══ SELECTED EXTRACT

Scientific classification
- Kingdom: Animalia
- Phylum: Chordata
- Class: Reptilia
- Order: Squamata
- Suborder: Serpentes
- Family: Viperidae
- Genus: Trimeresurus
- Species: T. macrops
- Binomial name: Trimeresurus macrops Kramer, 1977
- Synonyms: Trimeresurus macrops Kramer, 1977; Cryptelytrops macrops – Malhotra & Thorpe, 2004; Trimeresurus (Trimeresurus) macrops – David et al., 2011;

= Trimeresurus macrops =

- Genus: Trimeresurus
- Species: macrops
- Authority: Kramer, 1977
- Conservation status: LC
- Synonyms: Trimeresurus macrops Kramer, 1977, Cryptelytrops macrops , - Malhotra & Thorpe, 2004, Trimeresurus (Trimeresurus) macrops - David et al., 2011

Species of snake

Trimeresurus macrops is a venomous pit viper species endemic to Southeast Asia. No subspecies are currently recognized. Common names include large-eyed pitviper, green pit viper, and Kramer's pit viper.

==Description==
It can be distinguished from other green pit vipers by the relatively large size of its eyes, which is especially noticeable in adult specimens, and to which the specific name, macrops, refers.

════
══ DATA EXTRACTS

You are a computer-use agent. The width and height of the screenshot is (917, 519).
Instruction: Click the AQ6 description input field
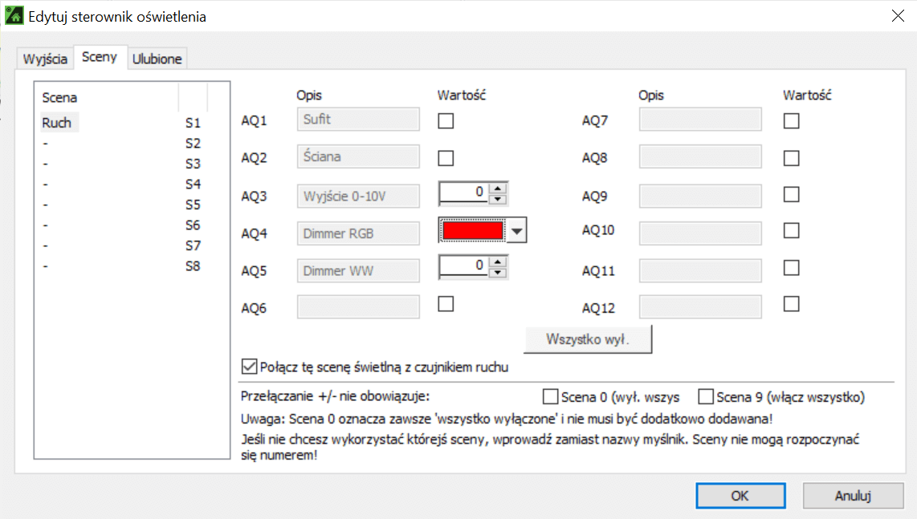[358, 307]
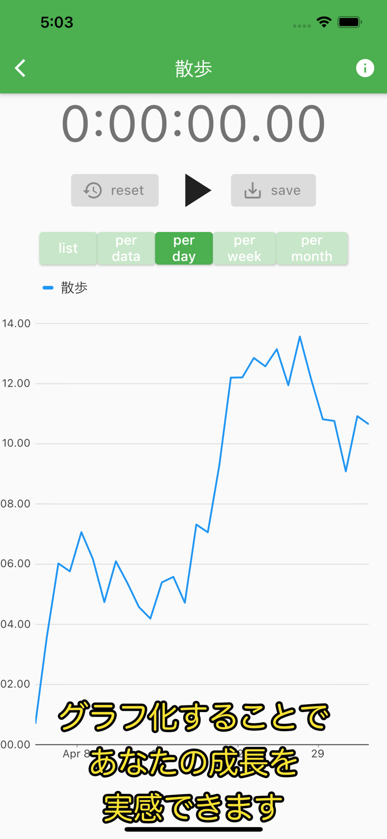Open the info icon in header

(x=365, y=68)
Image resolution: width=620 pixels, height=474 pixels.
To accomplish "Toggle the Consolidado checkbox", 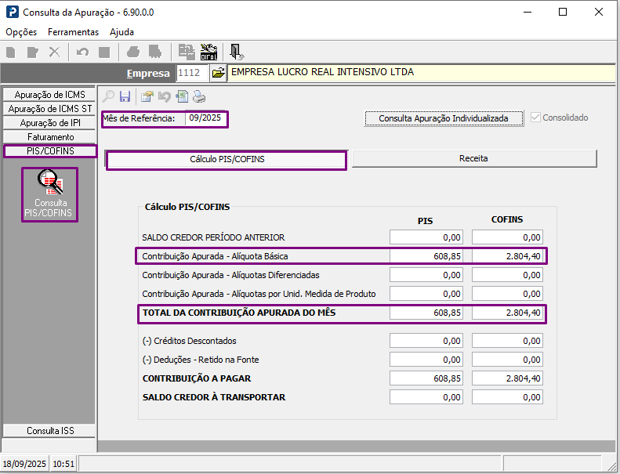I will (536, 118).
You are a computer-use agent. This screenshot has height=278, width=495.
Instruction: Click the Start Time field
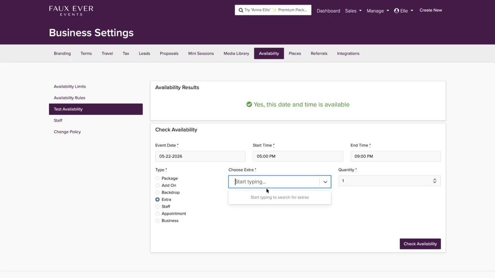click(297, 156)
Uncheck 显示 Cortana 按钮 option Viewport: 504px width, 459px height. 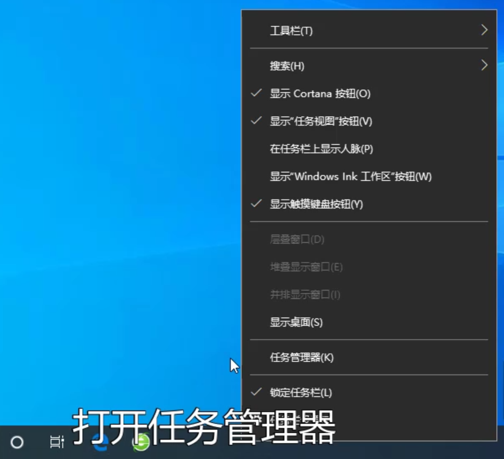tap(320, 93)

════
══ DATA EXTRACTS

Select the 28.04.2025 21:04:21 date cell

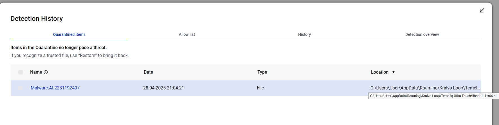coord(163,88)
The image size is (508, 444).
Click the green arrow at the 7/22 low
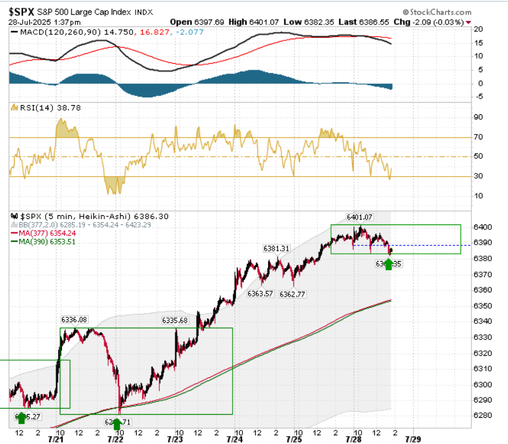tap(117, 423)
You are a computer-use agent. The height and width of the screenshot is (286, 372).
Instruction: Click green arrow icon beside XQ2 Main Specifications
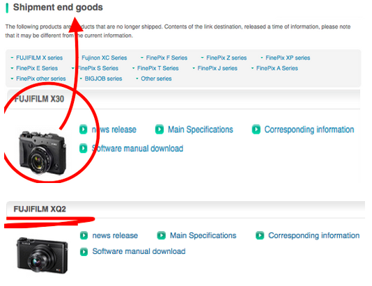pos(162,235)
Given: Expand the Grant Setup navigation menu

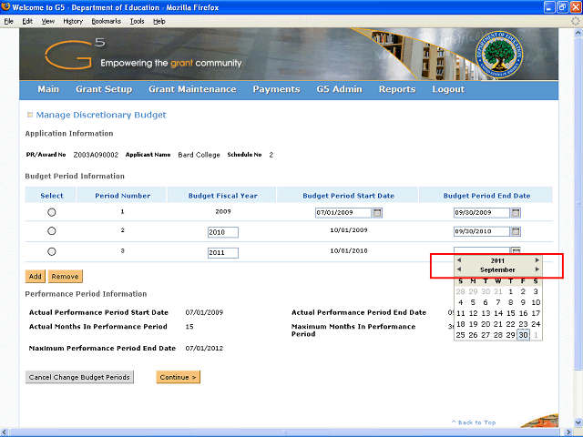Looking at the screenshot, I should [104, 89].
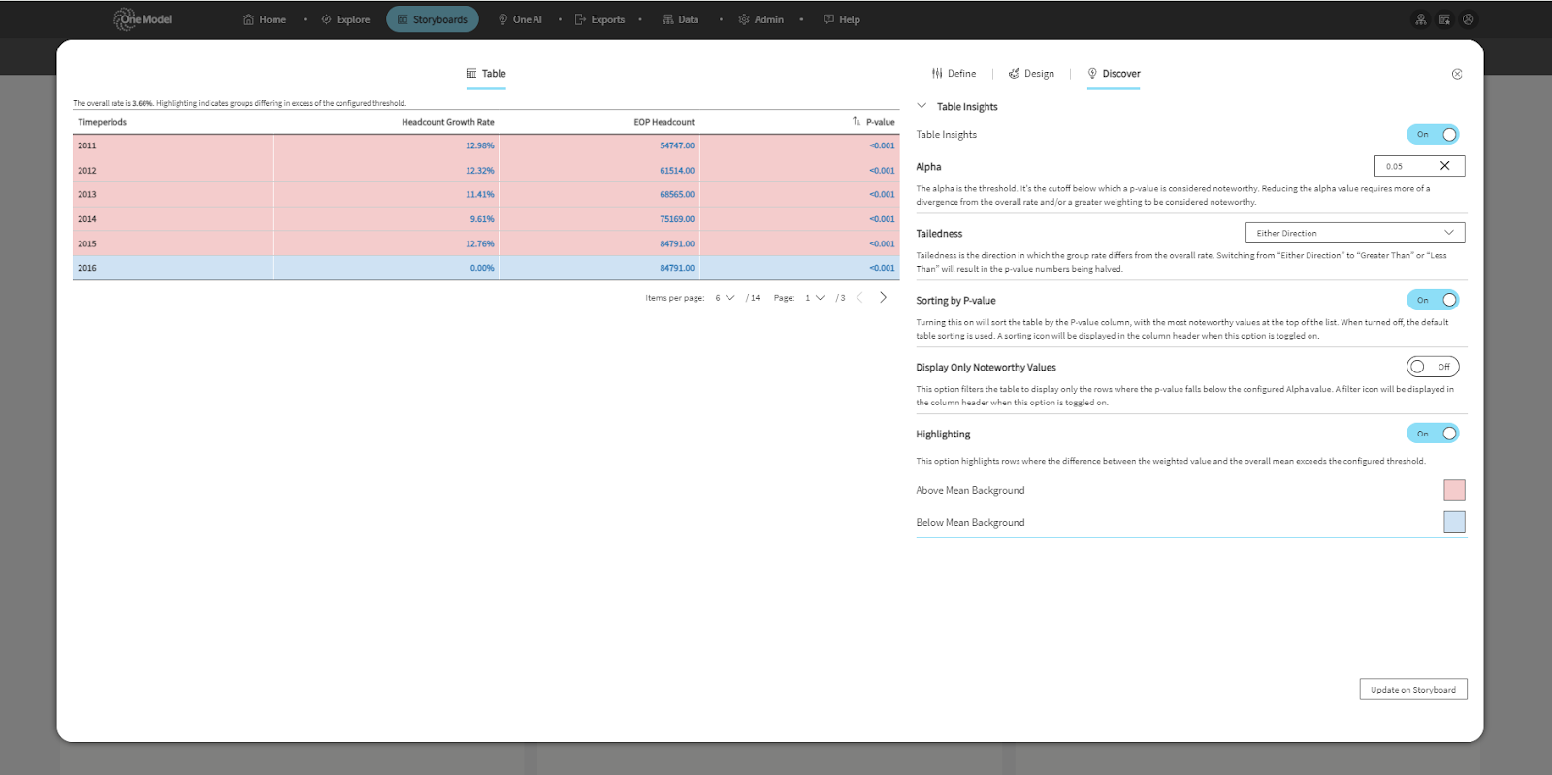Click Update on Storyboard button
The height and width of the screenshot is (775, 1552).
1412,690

════
══ DATA EXTRACTS

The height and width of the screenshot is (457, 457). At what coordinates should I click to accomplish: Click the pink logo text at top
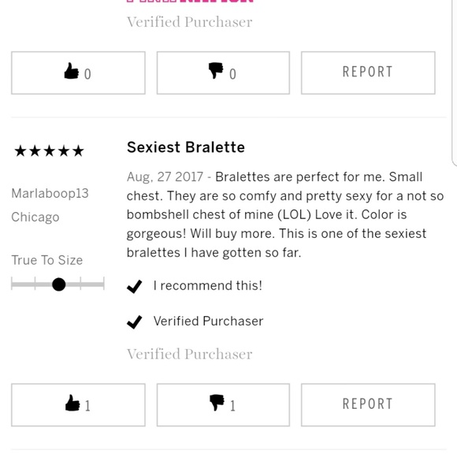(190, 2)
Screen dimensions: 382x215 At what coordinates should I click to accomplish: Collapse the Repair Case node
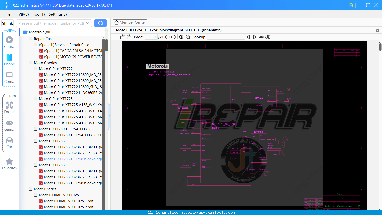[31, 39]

════

- **WHAT IS EXPECTED**
Continue the text on the large-eyed pit viper, Trimeresurus macrops, from the point where it stops.

- **RESPONSE BELOW**
==Breeding==
According to Strine, Green pit vipers mate during the end of the rainy season, between September and October. Female vipers will pull male vipers up the tree and begin mating.

==Geographic range==
It is found in Southeast Asia in northern Cambodia, Laos, Thailand, and southern Vietnam. The type locality given is "Bangkok, Thailand".

== Venom ==
T. macrops belongs to the genus Trimeresurus, a group of Asian vipers with primarily hemotoxic venom — a type of venom that can destroy blood cells, disrupt blood clotting, and damage organ function. A bite from this viper's better-studied cousin, the white-lipped pit viper, is said to cause effects ranging from mild envenomation to death. The broader viper family, Viperidae, includes some of the deadliest snakes in the world, responsible for more human fatalities than any other type of snake.